**GIVEN TEXT**
Certain health problems, whether major or minor, can affect your physical activity and limit one’s level of intensity and effort while working out. Since there are many health benefits gained from exercising, it is important to find a work out plan that is best for your body.

“One of the most important things to do when you have health problems is to make sure you understand your limits,” said Jillian Helvey, graduate assistant and certified athletic trainer at California Baptist University. “Work with a trainer or doctor to come up with a physical activity plan that matches your abilities.”

It is important to understand the level of intensity the body can handle. For those who have not exercised in a while, start slowly and build up gradually.  According to the Mayo Clinic, a nonprofit medical research organization, this can be made easier by setting exercise goals with a doctor in order to progress smoothly.

Certain types of exercise can help manage symptoms and improve your health depending on the health problem. Mayo Clinic’s website states that regular endurance, aerobic and strength exercises are important for people diagnosed with diabetes in order to lower blood sugar levels.

Morgan Barrows, kinesiology graduate student and women’s water polo team member, grew up with asthma and chose swimming and water polo as her main source of exercising.

“Working out in the pool has always been a better option for me since running can be harder on my breathing,” Barrows said. “Now, my asthma doesn’t really affect me because it is something I have lived with and I am able to control. I know my limits and when I need to take a break and use an inhaler.”

Certain health problems may get in the way of exercising, but it is important to stay active. According to the Mayo Clinic website, even 60 minutes a week of moderate-intensity aerobic exercise, such as riding a bike or walking around the block, helps promote a healthy body.

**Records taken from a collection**

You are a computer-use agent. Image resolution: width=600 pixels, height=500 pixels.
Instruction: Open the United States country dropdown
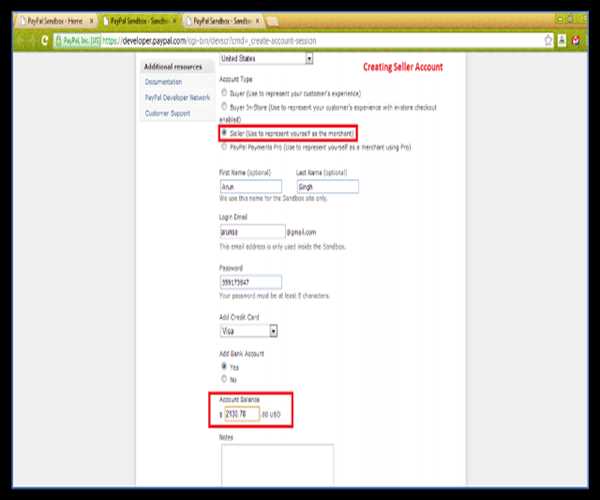point(266,59)
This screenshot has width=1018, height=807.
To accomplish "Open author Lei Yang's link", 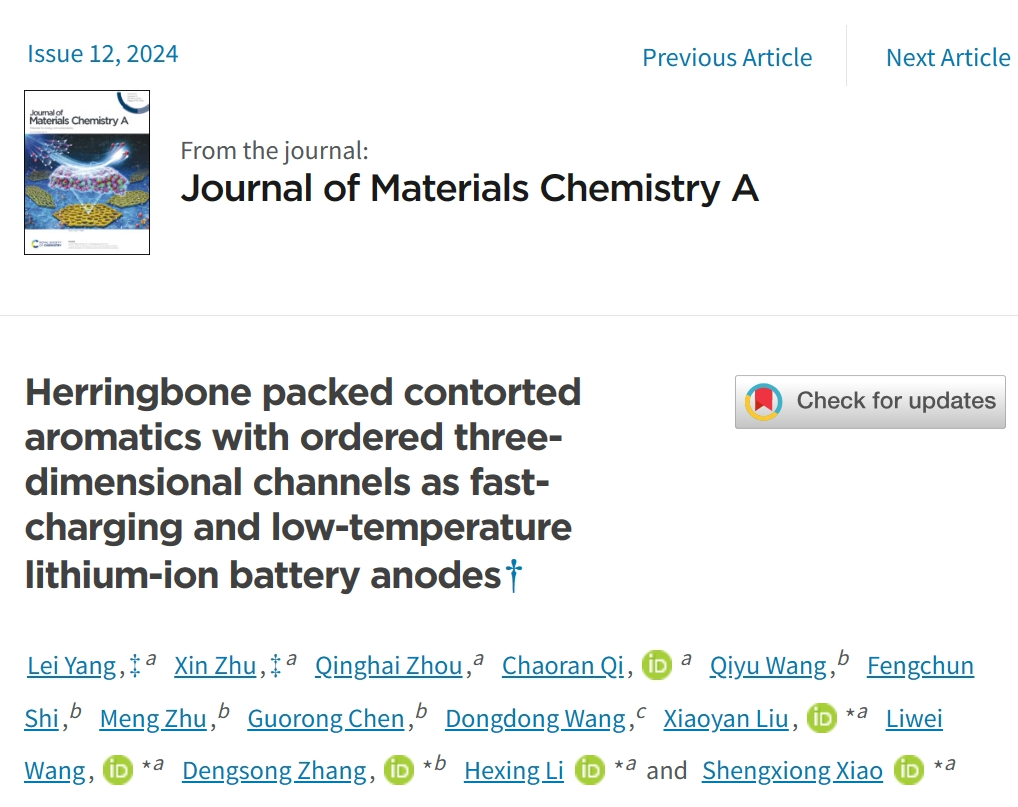I will coord(72,666).
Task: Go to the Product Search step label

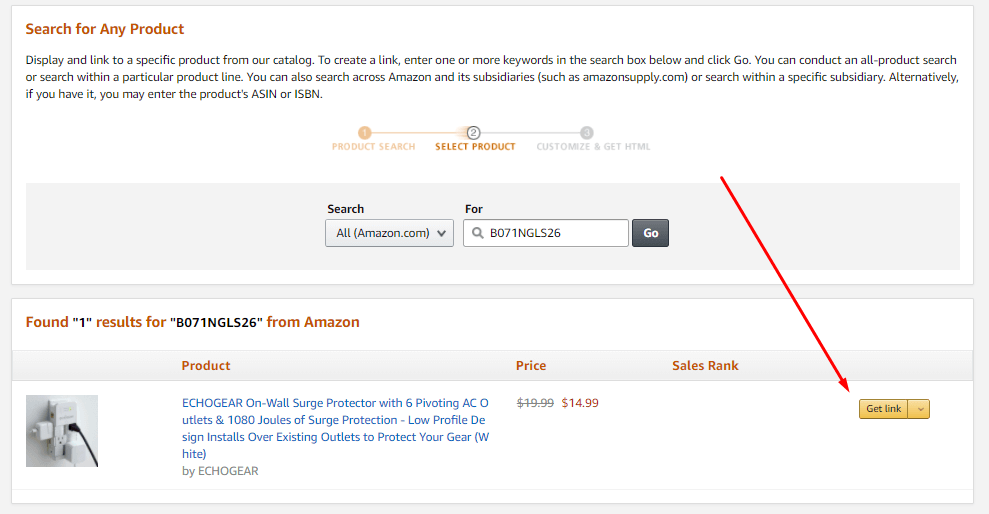Action: tap(374, 147)
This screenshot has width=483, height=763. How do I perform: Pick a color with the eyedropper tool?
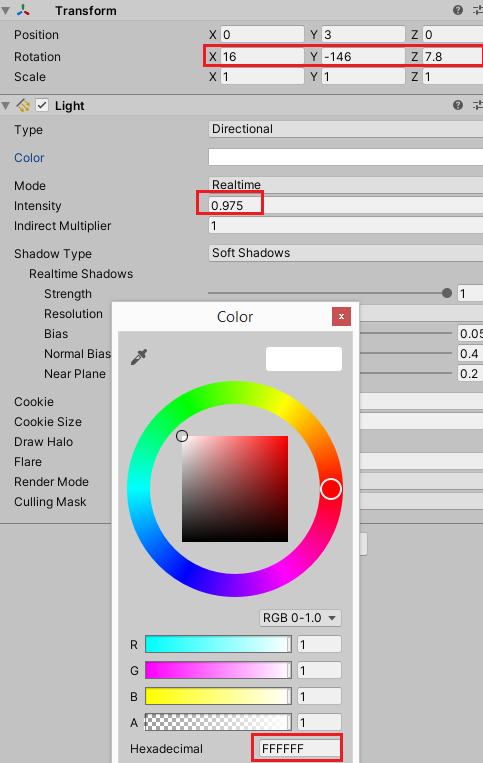139,357
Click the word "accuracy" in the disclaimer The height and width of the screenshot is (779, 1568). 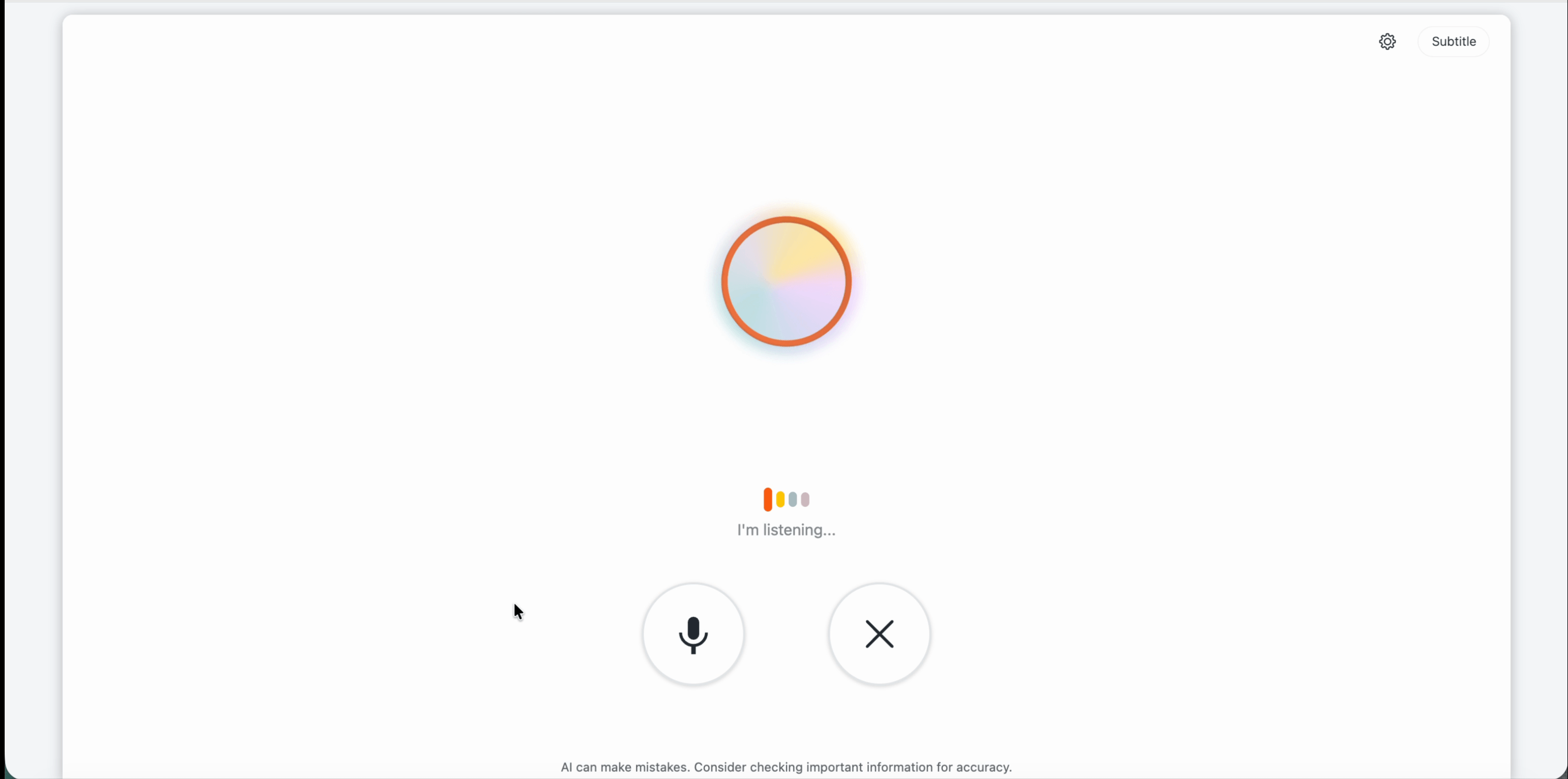(x=981, y=767)
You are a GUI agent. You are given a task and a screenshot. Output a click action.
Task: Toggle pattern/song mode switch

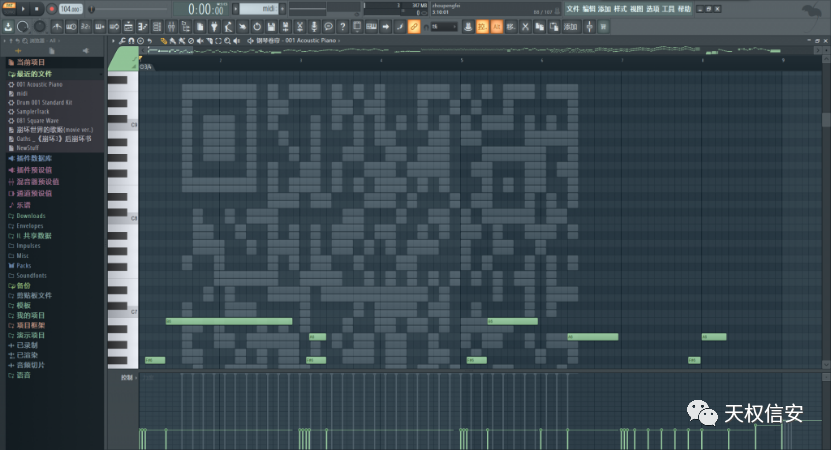point(9,9)
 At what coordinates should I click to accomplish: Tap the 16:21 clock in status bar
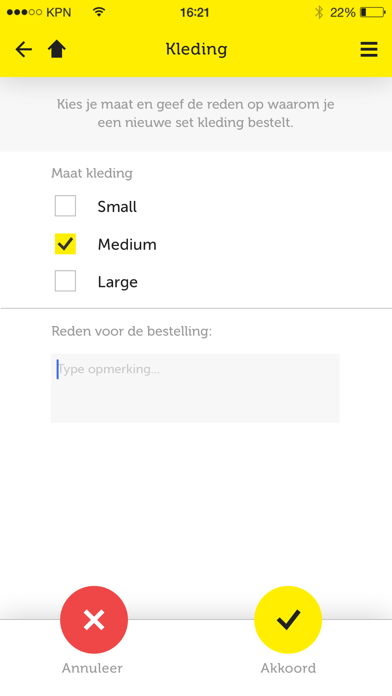coord(194,12)
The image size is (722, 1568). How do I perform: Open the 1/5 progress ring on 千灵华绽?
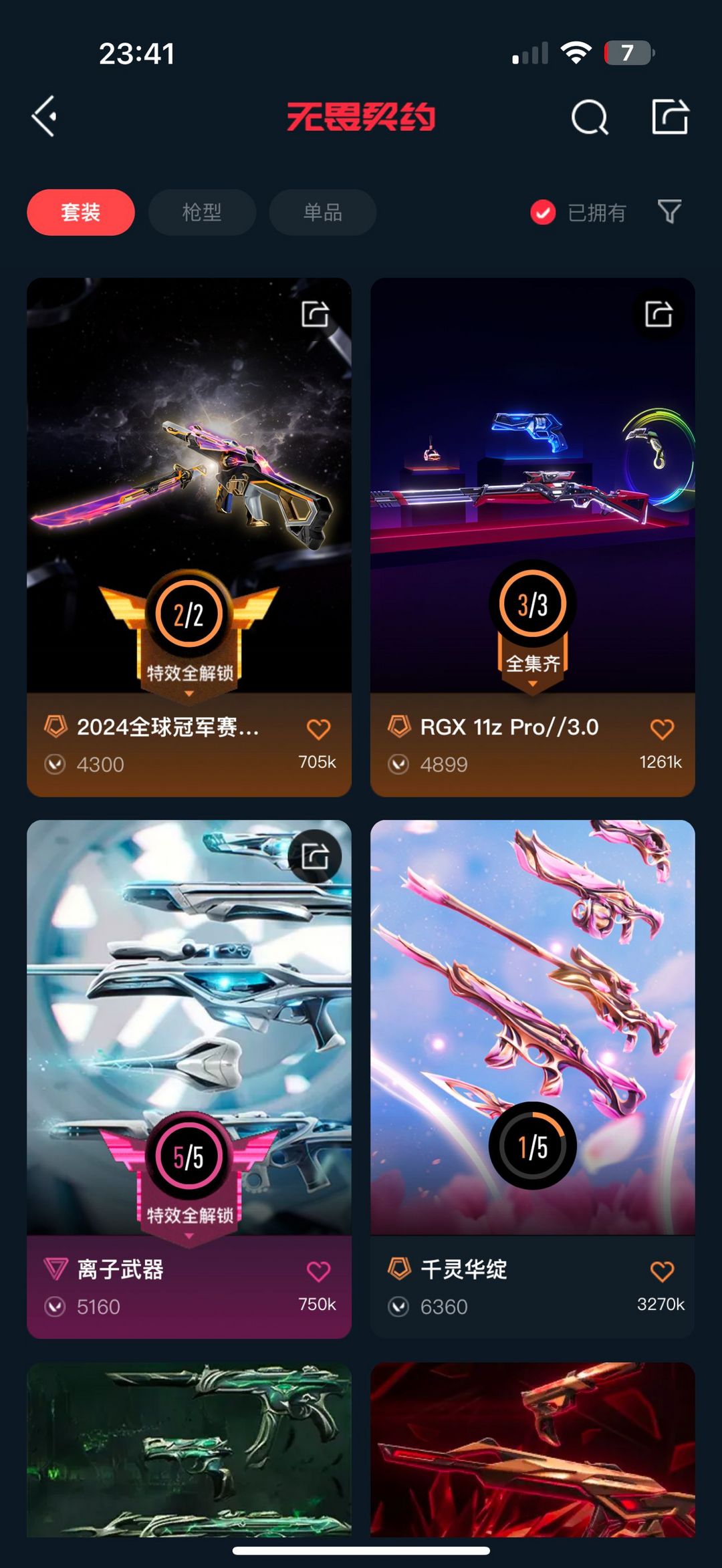tap(533, 1146)
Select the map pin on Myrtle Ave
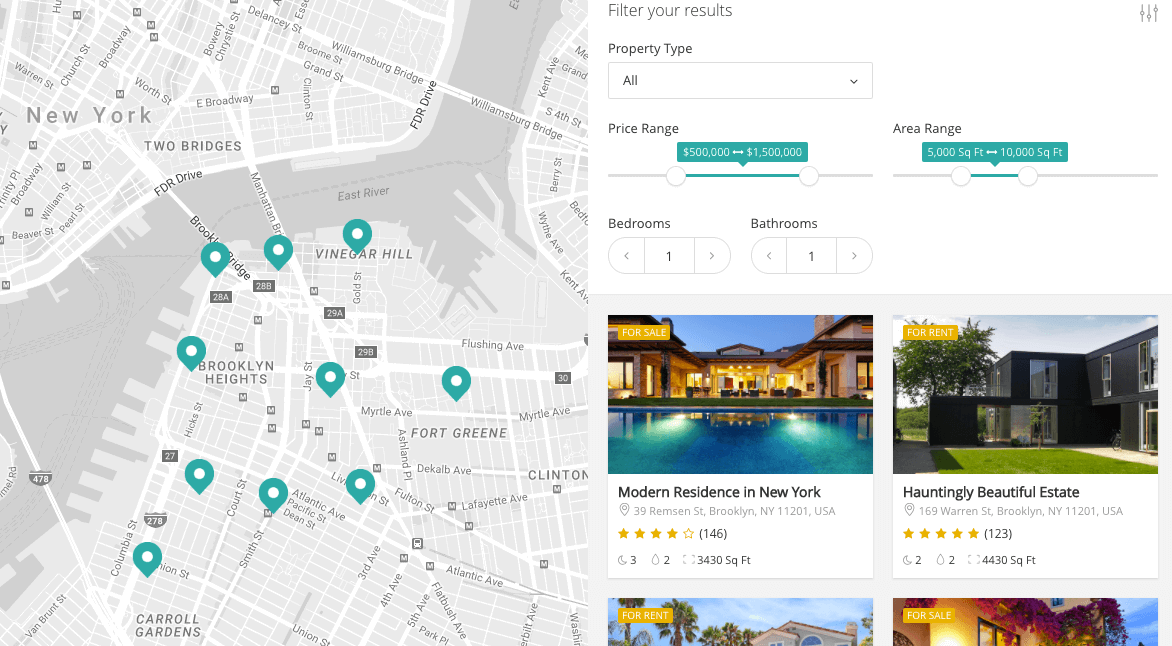 [x=456, y=382]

**TASKS TO COMPLETE**
(a) Repeat word for word the part of the article on exercising with health problems that runs from "Morgan Barrows, kinesiology" down to "a healthy body.".
(b) According to the article on exercising with health problems, how many minutes a week of moderate-intensity aerobic exercise helps promote a healthy body?

**TASK RESPONSES**
(a)
Morgan Barrows, kinesiology graduate student and women’s water polo team member, grew up with asthma and chose swimming and water polo as her main source of exercising.

“Working out in the pool has always been a better option for me since running can be harder on my breathing,” Barrows said. “Now, my asthma doesn’t really affect me because it is something I have lived with and I am able to control. I know my limits and when I need to take a break and use an inhaler.”

Certain health problems may get in the way of exercising, but it is important to stay active. According to the Mayo Clinic website, even 60 minutes a week of moderate-intensity aerobic exercise, such as riding a bike or walking around the block, helps promote a healthy body.

(b) 60 minutes a week